Ia mengatakan perkembangan GIIAS Surabaya menunjukkan pertumbuhan signifikan sejak pertama kali digelar pada 2015. Saat itu, pameran hanya menempati area sekitar 6.000 meter persegi dan diikuti 15 merek kendaraan.
“Tahun ini kita hadirkan 37 merek kendaraan, atau sekitar 2,5 kali lipat dibandingkan penyelenggaraan pertama,” ujarnya.
Merek kendaraan penumpang yang berpartisipasi antara lain BAIC, BYD, Changan, Chery, Citroën, Daihatsu, GAC Aion, Geely, GWM, Honda, Hyundai, iCar, Jeep, Jetour, Kia, Leapmotor, Lepas, Mazda, Mitsubishi Motors, Omoda & Jaecoo, Polytron, Suzuki, Toyota, VinFast, Wuling, dan Xpeng.
Sementara itu, segmen kendaraan komersial diwakili Foton. Adapun merek sepeda motor yang hadir yakni Kupprum, Piaggio, Vespa, Aprilia, Moto Guzzi, Polytron, QJMotor, Royal Enfield, Scomadi, dan Triumph.
Abiyoso mengatakan GIIAS Surabaya 2026 juga menghadirkan 14 merek baru maupun merek yang kembali berpartisipasi setelah sebelumnya tidak mengikuti pameran.
“Varian brand-brand di GIIAS Surabaya ini merupakan varian brand yang terlengkap yang pernah ada di pameran GIIAS Surabaya,” katanya.
Selain pameran kendaraan, penyelenggara menyiapkan berbagai kegiatan untuk pengunjung, termasuk fasilitas uji kendaraan.
Sebanyak 56 unit kendaraan dari 26 merek disediakan untuk kegiatan test drive dengan rute sekitar 1,4 kilometer. Pengunjung juga dapat mencoba 12 unit sepeda motor dari 10 merek melalui fasilitas test ride.
Kegiatan lain yang disiapkan meliputi diecast show, GIIAS Mini RC, serta aktivitas komunitas otomotif.
Untuk tiket masuk, harga reguler daring ditetapkan Rp25 ribu pada hari kerja dan Rp40 ribu pada akhir pekan.
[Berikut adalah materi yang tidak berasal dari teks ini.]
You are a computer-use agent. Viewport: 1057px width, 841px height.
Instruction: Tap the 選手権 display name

Sementara program presale yang berlangsung 19-21 Agustus menawarkan tiket seharga Rp15 ribu untuk hari kerja dan Rp20 ribu pada akhir pekan.
“Tiket dapat dibeli melalui aplikasi Auto360 maupun secara langsung di lokasi pameran,” kata Abiyoso.
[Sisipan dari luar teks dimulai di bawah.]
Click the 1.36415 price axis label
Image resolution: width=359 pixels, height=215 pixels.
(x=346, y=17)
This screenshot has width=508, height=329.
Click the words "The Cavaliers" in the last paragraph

Pada kesempatan yang sama, EVP Corporate Communication & Strategic Management/ESR Astra Credit Companies (ACC) Riadi Prasodjo mengatakan ACC dan Toyota Astra Finance (TAF) kembali menjadi Platinum Financial Partner dalam GIIAS Surabaya 2026.
Menurut Riadi, kehadiran ACC dan TAF menjadi bagian dari upaya mendekatkan solusi pembiayaan kepada masyarakat yang ingin membeli kendaraan selama pameran.
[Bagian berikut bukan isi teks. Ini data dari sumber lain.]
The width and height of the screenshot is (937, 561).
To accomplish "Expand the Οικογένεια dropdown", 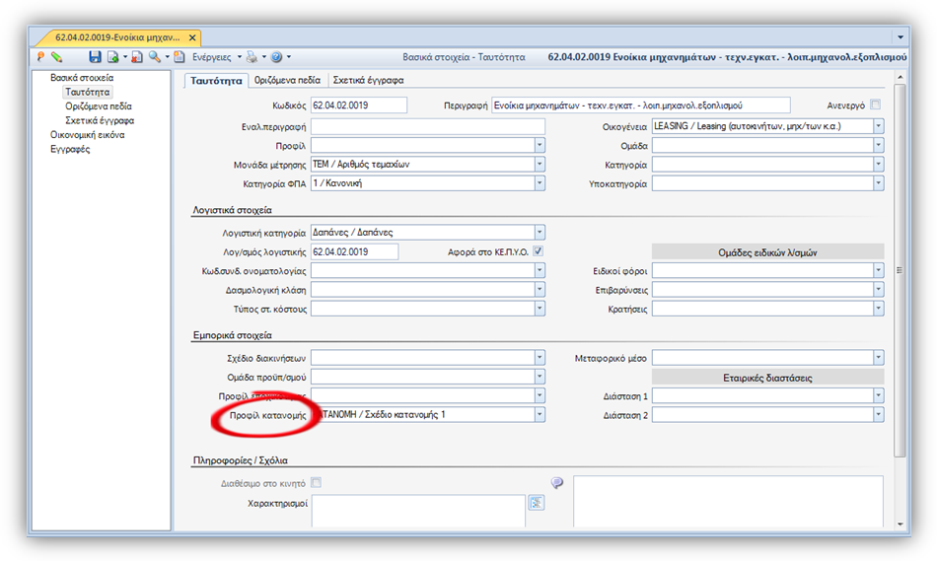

“Bisnis unit yang ada di Astra Financial yang fokus utamanya memang pembiayaan untuk otomotif adalah ACC dan TAF,” ujarnya.
Ia mengatakan dukungan terhadap GIIAS Surabaya merupakan bagian dari komitmen Astra Financial dalam mendorong pertumbuhan industri otomotif nasional.
Pada penyelenggaraan GIIAS Tangerang sebelumnya, ACC dan TAF mencatat nilai transaksi pembiayaan sekitar Rp2,4 triliun. Capaian tersebut diharapkan dapat berlanjut pada rangkaian GIIAS di Surabaya.
Riadi menilai Jawa Timur menjadi salah satu wilayah penting dalam ekosistem otomotif nasional karena memiliki potensi pasar yang besar.
“Surabaya atau Jawa Timur ini area yang merupakan salah satu ekosistem industri otomotif yang cukup penting karena memiliki potensi pasar yang sangat baik untuk mendukung pertumbuhan industri otomotif nasional,” pungkasnya.